YOUR OBJECTIVE
From the records below, please repeat exactly the line that has "Click inside the sudski registar search field", the line that has "Click the template list scroll up arrow", and every line between them, and nothing else.

=== EXTRACTED DATA ===

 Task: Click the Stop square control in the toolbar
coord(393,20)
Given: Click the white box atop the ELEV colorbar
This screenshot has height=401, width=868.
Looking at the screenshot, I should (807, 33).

===
=== EXTRACTED DATA ===

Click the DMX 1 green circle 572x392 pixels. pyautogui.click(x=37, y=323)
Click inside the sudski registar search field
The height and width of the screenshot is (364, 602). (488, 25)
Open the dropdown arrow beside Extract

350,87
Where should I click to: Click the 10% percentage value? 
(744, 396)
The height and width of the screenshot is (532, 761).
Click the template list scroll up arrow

===

OUTPUT
Click inside the sudski registar search field
The height and width of the screenshot is (364, 602). (488, 25)
Open the dropdown arrow beside Extract

350,87
Where should I click to: Click the 10% percentage value? 
(744, 396)
The height and width of the screenshot is (532, 761).
Click the template list scroll up arrow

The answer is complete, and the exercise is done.